When we left the exhbition yesterday, I followed my memories to drive along the back of the Hoe, turning left into Lockyer Street where I remembering once sitting one of many Teeline shorthand exams until I hit the magic spot of one hundred words a minute which meant I’d passed.
At the junction, we had to wait while a Beryl Cookesque woman – large and colourful – crossed the road. It was perfect timing.
Down at the Barbican, we strolled to our lunch stop overlooking the boats in the harbour.

At one point, I was sure I’d spotted a fellow trainee, wandering around the Barbican in shorts and a sun hat.

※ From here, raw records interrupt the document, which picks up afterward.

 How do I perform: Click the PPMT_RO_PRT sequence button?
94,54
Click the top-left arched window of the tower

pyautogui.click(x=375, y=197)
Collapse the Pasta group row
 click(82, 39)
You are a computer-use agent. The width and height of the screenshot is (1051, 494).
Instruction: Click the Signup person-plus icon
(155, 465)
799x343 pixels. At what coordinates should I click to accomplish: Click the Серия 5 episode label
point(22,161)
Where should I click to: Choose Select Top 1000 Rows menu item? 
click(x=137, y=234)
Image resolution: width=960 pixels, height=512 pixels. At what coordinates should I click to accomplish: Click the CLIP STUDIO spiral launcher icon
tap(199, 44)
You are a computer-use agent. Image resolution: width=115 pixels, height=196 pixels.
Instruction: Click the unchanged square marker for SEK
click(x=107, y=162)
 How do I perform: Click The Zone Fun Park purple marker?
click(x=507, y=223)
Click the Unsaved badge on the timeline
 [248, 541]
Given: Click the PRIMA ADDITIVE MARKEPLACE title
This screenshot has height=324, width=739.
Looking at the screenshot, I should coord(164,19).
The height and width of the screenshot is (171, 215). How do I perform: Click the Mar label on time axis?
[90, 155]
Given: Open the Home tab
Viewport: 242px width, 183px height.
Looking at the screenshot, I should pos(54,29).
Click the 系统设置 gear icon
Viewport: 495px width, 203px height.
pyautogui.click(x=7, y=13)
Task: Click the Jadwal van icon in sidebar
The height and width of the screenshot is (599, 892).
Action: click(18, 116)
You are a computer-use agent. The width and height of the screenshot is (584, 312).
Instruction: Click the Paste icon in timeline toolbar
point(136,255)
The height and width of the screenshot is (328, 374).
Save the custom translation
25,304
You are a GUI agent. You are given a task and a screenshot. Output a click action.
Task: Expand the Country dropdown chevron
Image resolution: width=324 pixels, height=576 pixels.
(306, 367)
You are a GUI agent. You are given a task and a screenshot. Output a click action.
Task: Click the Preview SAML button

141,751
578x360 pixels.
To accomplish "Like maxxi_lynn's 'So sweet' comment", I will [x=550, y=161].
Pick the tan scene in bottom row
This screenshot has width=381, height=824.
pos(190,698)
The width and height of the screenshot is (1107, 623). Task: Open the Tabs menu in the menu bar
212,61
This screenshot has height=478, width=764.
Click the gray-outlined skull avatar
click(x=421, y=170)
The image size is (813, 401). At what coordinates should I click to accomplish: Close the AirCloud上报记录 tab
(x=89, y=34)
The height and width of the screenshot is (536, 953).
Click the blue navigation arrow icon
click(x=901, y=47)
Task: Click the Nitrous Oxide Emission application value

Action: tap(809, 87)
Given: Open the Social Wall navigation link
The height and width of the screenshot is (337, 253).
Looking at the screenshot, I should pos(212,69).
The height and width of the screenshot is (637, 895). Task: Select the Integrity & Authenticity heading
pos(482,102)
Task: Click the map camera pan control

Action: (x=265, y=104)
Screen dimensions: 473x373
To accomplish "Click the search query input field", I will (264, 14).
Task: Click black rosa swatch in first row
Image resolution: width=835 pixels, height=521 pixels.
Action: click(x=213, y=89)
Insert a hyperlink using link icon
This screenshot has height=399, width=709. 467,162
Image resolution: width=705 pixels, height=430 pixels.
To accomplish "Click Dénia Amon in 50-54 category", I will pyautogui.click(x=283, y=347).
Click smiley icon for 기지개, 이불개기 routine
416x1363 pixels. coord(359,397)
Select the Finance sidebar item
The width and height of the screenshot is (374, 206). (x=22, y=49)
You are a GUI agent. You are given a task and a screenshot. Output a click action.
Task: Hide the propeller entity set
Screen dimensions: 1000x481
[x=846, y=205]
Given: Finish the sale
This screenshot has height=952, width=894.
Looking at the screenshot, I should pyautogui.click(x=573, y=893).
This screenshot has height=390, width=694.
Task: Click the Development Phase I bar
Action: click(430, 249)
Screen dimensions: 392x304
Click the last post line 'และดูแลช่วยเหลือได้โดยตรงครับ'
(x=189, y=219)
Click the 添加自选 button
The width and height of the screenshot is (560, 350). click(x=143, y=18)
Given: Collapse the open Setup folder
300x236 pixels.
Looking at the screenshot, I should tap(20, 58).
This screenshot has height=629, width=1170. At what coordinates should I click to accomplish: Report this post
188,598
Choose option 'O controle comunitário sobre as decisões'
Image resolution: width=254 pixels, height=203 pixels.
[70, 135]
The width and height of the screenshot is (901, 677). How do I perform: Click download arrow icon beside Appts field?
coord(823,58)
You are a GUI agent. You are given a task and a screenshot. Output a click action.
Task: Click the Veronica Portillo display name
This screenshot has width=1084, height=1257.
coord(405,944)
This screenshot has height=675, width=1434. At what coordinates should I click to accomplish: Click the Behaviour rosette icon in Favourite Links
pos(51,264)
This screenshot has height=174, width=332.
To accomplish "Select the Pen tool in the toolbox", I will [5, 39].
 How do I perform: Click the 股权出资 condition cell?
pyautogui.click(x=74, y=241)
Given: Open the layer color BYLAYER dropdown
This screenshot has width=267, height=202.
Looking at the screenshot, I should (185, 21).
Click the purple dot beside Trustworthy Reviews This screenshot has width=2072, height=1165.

I chased after her, shouting ‘Susan, Susan!’ but it wasn’t Susan, which is not surprising because Susan lives in Scotland and would not be in Plymouth unless we were having a reunion.
The thing is, this Susan looked like my Susan only maybe thirty or forty years younger, just as I remembered her.
I even asked the woman if she was sure she wasn’t Susan but she didn’t understand me because she was Spanish.
Then it was a fish and seafood lunch overlooking the boats and a stroll to see the work of another Plymouth artistic genius, Robert Lenkiewicz (1941-2002).
Like Cook, his work at the time was unfashionable in high art circles but popular with the public.
When I was in Plymouth in 1979, the Barbican Mural next to his studio – where a fellow trainee the year above me had a flat – was truly wonderful.
Now, it’s been allowed to fade and rot, which is an absolute travesty and so very sad.


My paternal grandfather was born in a pub run by his parents in Martin Street, Plymouth, just off Union Street. Family legend has it that, as a child, he set the cannon balls that formed part of a monument on the Hoe rolling down the hill. This can’t be true because they are glued together, or maybe it is and the glueing happened after Grandpa’s childhood exhuberance.
So what with my grandfather’s Janner status and my own connection to Britain’s Ocean City, Plymouth holds a very special place in my heart.